There are some issues, though. The bulk of the book is told through these logs he is inputting, and it tries to capture Watney’s personality, but they have the same sort of issues that everything written in epistolary form have – not all of the situations have a logical reason to explain why this person would be sitting down and explaining to whomever what happened in such detail. This is even stronger in the beginning, where there seems to be no hope, as he has been left for dead. There are additional problems with characterization. Watney’s first words in the book, as related to the log, is an F-Bomb. My first reaction to the character was that he didn’t come across as a super educated astronaut scientist. It took a while to really get a sense of the character’s voice, as for a huge chunk of the time; he is the narrator, inputting his logs.

A problem for me was structural. There was the log entry format, but then Weir slipped into a traditional third past omniscient for scenes at NASA and in the ship that his former crew occupied. It was as if he started in in the log format, but then he realized he wanted scenes off the surface of Mars and had to figure out a way to make that work. It doesn’t. If I were workshopping this, I would tell Weir that that was a point that needed work. He could have lost the log-entry structure and not lost any narrative urgency.

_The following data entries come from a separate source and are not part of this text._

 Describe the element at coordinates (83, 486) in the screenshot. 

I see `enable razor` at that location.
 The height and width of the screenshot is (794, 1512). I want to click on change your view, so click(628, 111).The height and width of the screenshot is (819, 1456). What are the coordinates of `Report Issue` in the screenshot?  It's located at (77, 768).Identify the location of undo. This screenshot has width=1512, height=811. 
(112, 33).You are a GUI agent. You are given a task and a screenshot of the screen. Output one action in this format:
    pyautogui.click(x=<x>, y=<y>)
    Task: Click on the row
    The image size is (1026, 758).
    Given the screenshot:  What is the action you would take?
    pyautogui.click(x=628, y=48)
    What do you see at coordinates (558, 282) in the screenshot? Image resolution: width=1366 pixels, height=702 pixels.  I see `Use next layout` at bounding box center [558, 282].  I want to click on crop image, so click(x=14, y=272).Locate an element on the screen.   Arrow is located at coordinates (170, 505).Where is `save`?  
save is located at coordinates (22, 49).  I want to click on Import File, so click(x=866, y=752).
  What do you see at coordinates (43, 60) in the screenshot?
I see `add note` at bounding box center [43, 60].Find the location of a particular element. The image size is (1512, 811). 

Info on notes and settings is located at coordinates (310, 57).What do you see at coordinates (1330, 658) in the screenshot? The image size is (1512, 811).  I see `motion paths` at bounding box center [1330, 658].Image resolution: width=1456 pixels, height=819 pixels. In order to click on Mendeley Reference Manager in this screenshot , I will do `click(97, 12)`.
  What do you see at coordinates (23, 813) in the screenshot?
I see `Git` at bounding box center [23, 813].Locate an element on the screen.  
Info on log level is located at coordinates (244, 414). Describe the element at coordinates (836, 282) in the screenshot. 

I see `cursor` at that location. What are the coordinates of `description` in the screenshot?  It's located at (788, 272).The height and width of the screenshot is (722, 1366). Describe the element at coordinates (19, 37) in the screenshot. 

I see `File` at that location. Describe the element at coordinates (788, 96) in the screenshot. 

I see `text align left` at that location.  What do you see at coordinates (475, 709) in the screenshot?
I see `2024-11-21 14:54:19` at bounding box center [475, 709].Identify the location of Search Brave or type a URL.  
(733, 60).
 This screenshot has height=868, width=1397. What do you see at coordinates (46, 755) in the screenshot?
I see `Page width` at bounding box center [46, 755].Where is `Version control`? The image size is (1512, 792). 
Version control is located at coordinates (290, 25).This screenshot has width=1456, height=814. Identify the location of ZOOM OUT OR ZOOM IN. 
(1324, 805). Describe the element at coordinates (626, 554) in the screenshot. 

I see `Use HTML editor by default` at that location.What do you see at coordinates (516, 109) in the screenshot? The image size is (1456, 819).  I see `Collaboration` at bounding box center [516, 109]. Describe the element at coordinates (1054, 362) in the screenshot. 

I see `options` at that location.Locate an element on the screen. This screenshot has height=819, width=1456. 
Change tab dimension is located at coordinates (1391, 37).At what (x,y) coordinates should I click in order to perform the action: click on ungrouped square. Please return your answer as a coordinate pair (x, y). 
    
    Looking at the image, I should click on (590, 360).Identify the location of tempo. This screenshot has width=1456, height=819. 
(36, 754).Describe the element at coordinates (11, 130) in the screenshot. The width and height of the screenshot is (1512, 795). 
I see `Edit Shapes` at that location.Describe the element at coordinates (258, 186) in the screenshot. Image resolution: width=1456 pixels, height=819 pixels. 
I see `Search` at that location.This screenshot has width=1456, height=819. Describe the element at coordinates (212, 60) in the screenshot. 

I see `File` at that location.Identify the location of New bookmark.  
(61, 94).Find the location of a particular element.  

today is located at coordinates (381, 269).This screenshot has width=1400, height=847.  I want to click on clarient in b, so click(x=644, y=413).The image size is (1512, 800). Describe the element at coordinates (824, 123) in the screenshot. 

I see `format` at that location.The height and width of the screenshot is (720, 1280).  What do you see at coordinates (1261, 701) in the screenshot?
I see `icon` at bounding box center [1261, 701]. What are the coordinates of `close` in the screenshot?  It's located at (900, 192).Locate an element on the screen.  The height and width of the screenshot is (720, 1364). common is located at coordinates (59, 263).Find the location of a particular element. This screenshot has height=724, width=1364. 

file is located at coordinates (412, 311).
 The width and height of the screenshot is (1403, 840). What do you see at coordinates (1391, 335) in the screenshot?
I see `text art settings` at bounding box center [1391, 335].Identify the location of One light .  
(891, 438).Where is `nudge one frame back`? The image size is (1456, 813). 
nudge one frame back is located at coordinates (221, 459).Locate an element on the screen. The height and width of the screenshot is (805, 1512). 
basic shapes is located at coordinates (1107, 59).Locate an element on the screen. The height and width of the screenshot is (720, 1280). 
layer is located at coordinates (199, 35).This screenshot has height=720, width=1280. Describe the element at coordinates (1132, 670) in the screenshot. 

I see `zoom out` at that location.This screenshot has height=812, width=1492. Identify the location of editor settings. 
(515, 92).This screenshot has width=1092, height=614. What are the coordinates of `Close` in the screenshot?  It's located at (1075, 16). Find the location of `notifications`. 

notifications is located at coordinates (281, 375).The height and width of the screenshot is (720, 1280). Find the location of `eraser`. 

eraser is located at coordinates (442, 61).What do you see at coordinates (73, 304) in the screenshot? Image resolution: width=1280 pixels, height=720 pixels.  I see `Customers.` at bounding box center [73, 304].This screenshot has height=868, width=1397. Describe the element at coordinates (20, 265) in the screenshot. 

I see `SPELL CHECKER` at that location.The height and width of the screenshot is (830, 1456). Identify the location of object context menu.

There is a further problem with characterization. Watney works alone, but I didn’t believe any of the relationships. At the beginning, as he was explaining through the log structure the other characters I didn’t feel any real warmth or depth of the relationship between these people who supposedly had spent a lot of time together. Even later, that never really developed for me. I was at first under the impression that Mark was an outsider for some reason, which was so under-worked. There’s also the problem that every one of the crew had like two doctorates, thus Watney was both a mechanical engineer and a botanist. It can be handwaved, but it is very important for the plot. Thus, it feels like a little much, like a super-hero with no weaknesses.

This leads into the narrative issues, in that so much of what Watney does is over explained. It goes back to the world building aspect. The author needs to know all this stuff to make the world work, but once he starts explaining everything it is too much for me. It made me think of that sort of dialogue in TV shows where once character says, “Run this through the GLC,” and the other replies, “You mean the gas-liquid chromatography machine?” And as a viewer, you know it’s just to tell the viewers what they talking about because they already know. It’s worse when they then go and explain the mechanism. Weir explains the mechanism.

I don’t point out all the flaws to be too critical. This is still a very well paced book that builds tension and makes you think how you would act if left behind on a Mars mission. The action builds and resolves and it is entirely satisfying. I’m just critical because of all that it is implies all that it could be, but it is not. I know I’ll watch for Weir’s next book with anticipation.